Now the post-incident review is on your desk. You have 30 days of access logs covering everything: legitimate user traffic, the attacker at every phase, and every defensive response. Your job is to reconstruct the timeline from the data alone.
Your goal
Produce a phase-by-phase reconstruction of the campaign that answers:
- What did the attacker do first? When was the first defense deployed and what did it do?
- How did the attacker bypass each defense? How long did each bypass take to deploy?
- Which defenses were most disruptive (longest gap between defense and bypass)?

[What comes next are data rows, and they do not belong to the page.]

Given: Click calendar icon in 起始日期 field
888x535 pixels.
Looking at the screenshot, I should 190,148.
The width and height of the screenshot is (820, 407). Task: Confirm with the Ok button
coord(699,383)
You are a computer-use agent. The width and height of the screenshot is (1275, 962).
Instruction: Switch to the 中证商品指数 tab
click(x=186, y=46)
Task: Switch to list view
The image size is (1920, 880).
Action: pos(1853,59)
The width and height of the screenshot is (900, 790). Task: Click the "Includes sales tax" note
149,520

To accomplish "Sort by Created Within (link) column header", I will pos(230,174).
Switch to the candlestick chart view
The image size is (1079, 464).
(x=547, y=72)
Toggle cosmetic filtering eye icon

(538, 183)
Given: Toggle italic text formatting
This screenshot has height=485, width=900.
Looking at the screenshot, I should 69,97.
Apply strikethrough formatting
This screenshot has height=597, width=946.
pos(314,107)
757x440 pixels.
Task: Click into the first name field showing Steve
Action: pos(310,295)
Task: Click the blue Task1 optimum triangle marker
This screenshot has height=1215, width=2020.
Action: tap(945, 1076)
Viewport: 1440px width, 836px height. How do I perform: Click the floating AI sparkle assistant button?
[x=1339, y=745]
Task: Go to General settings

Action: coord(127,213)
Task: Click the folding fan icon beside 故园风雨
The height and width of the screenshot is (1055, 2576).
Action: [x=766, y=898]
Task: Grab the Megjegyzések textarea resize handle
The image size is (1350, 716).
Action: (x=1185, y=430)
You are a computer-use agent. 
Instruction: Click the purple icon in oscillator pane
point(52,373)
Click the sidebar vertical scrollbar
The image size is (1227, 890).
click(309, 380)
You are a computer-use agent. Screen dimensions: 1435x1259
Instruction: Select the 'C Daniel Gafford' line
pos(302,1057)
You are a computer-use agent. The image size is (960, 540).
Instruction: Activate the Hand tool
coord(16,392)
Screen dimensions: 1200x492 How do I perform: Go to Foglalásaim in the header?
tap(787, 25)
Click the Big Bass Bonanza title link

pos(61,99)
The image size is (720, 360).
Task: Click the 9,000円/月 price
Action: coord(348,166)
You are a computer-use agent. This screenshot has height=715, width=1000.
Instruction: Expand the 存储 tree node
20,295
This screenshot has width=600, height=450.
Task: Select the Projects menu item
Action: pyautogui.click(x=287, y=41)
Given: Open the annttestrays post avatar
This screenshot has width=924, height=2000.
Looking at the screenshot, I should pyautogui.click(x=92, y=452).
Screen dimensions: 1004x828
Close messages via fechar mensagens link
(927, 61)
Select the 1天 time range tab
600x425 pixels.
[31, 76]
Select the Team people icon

- Which defenses were least disruptive (attacker had a workaround almost immediately)?
- If Phantom Feed had to deploy one defense on day 1, which one would have been most effective long-term?
You should be able to name and describe every distinct phase, with the SQL that proves each transition.
What you may assume
- The target endpoint is
/api/v1/profiles/user_<N>. - Background traffic is real users browsing the platform normally for the full 30 days.
- The attacker is a single coordinated actor who adapts in response to defensive deployments.
- The dataset includes a
phaseTagcolumn. Don't filter on it until you are checking your work — solve the investigation from the substantive columns first. - The base date is 2026-04-01. Day 0 in queries below means 2026-04-01.
The dataset
You are working with a single table named access_logs,
~127,000 rows over 30 days. Click the Schema tab in
the sidebar to see all columns with column-level hints. Most relevant
columns:
timestamp— for daily bucketing withjulianday()uri— the request path; filter to/api/v1/profiles/%for the target endpointja4,userAgent— for detecting tool switchesrequestCookieNames— for detecting cookie-presence defense and the bypassresponseCode— for spotting when each defense fires (429 → 403 → 401)userID— '0' for unauthenticated;user_900000+is the attacker's first batch of fake accounts;user_950000+is the post-captcha batch
Tips
- Bucket by day first. Bucket by day for every interesting metric. The timeline is the answer.
- Reading the daily response-code distribution is the single highest-leverage query.
- The
Sample queriestab gives you starter queries that walk the reconstruction. - Once you have the timeline, write it up as a narrative. "On day X, defense Y was deployed. By day Z, the attacker had pivoted to Z'." That format is exactly what post-incident reviews look like.